小課題 1: 次の一覧から、「screenshot」という語を含む行をすべて探し、書き写しなさい。

提供文章:

********************

◎「近衛上奏文」の原文と流通している本文(その2)
昨日の続きである。昨日、「近衛上奏文」の原文と、流通している本文とは、おそらく異なるものであろうと述べ、さらに、「流通している本文」のひとつとして、『終戦秘録2』(北洋社、一九七七)に収録さているものを紹介した。
本日は、「流通している本文」のうち、異なるバリエーションのものを紹介してみたい。紹介するのは、大谷敬二郎著『にくまれ憲兵』(日本週報社、一九五七)に載っているものである。大谷敬二郎は、戦中、東京憲兵隊長の要職にあり、吉田茂らヨハンセン・グループの取調べに当たった人物である。その著書『にくまれ憲兵』の冒頭には、「吉田茂逮捕の真相」という章があり、その章末に【註】として、「近衛上奏文」の全文が紹介されている。「近衛上奏文」の「流通している本文」のひとつとして、紹介しておく価値はあるだろう。
『にくまれ憲兵』にある「本文」では、おおむね新漢字が使用されているが、「ソ連」の連、「連盟」の連のみは、旧漢字が使われている。ここでも、その形で引用した。「国体」という熟語については、引用にあたって、旧漢字に戻した。【 】内は、『にくまれ憲兵』の「本文」における原ルビを示している。
【註】
昭和二十年二月十四日 近 衛 文 麿 上 奏 文 案
敗戦は遺憾ながら、最早、必至なりと存候。以下此の前提の下に申述候。
敗戦は我国体の一大瑕瑾【かきん】たるべきも、英米の輿論は、今日迄の所、國體の変更にまで進み居らず、(勿論、一部には、過激論あり、又、将来、いかに変化するかは測知し難し。)従つて、敗戦だけならば、國體上は、さまで、憂ふる要なしと存候。

********************

提供一覧:
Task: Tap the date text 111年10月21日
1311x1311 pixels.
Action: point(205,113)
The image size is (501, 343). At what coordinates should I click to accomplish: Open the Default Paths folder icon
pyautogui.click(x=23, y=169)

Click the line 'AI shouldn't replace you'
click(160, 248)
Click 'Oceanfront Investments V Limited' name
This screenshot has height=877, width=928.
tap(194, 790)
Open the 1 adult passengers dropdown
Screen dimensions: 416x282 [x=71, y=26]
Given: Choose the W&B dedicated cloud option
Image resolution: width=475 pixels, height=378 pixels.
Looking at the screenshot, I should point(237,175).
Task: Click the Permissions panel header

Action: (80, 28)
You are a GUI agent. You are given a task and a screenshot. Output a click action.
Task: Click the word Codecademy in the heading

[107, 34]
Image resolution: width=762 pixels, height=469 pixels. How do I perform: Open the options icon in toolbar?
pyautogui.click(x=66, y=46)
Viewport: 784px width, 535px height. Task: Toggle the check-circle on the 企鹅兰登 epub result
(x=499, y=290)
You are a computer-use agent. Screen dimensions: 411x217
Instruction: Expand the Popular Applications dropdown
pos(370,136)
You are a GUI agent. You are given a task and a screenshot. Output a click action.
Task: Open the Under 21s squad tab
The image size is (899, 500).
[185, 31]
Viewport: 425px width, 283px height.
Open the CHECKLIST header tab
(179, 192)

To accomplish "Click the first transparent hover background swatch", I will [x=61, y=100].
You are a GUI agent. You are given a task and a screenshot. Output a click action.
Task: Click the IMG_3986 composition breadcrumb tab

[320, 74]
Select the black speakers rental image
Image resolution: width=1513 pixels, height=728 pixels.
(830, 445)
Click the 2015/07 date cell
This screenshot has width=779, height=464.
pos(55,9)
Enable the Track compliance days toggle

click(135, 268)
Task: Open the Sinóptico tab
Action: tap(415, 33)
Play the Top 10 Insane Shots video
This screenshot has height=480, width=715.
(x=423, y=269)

********************

小課題 2: 上に示した近衛上奏文の文章について、最後の文の後に続く部分を書きなさい。

出力 1:
This screenshot has height=877, width=928.
Looking at the screenshot, I should point(237,175).
You are a GUI agent. You are given a task and a screenshot. Output a click action.
You are a GUI agent. You are given a task and a screenshot. Output a click action.
You are a GUI agent. You are given a task and a screenshot. Output a click action.
This screenshot has width=779, height=464.
This screenshot has height=480, width=715.

出力 2:
國體護持の立前より、最も、憂ふべきは、敗戦よりも、敗戦に伴ふて起ることあるべき共産革命に候。
つらつら、思ふに、我国内外の状勢は、今や共産革命に向つて、急速度に進行しつゝありと存候。即ち、国外に於ては、ソ聯の異常なる進出に御座候。我国民は、ソ聯の意図を的確に把握し居らず、かの一九三五年人民戦線戦術、即ち、二段革命戦術採用以来、殊に、最近、コミンテルン解消以来、赤化の陰謀を軽視する傾向顕著なるが、これは、皮相安易なる見方と存候。
ソ聯が究極に於て、其周辺諸国には、ソヴィエット的政権を樹立せんとして、著々、其工作を進め、現に大部分成功を見つゝある現状に有之候。
ユーゴーのチトー政権は、其の最典型的なる具体表現に御座候。波蘭【ポーランド】に対しては、予め、ソ連内に準備せる波蘭【ポーランド】愛国者聯盟を中心に、新政権を樹立し、在英亡命政権を問題とせず押切り候。羅馬尼【ルーマニア】、勃牙利【ハンガリア】、芬蘭【フインランド】に対する休戦条件を見るに、内政不干渉の原則に立ちつゝも、ヒットラー支持団体の解散を要求し、実際上、ソヴィエット政権に非らざれば、存在し得ざる如く強要致候。イランに対しては、石油利権の要求に応ぜざるの故を以て、内閣総辞職を強要致候。瑞西【スイス】がソ聯との国交開始を提議せるに対し、ソ聯は瑞西【スイス】政府を以て、親枢軸的なりとして一蹴し、之が為、外相の辞職を余儀なくせしめ候。
米英占領下の仏蘭西【フランス】、白耳義【ベルギー】、和蘭【オランダ】に於ては、対独戦に利用せる武装蜂起団と、政府との間に深刻なる闘争続けられ、是等諸国は、何れも、政治的危機に見舞はれつゝあり。而して、是等武装団を指導しつゝあるは、主として、共産系に御座候。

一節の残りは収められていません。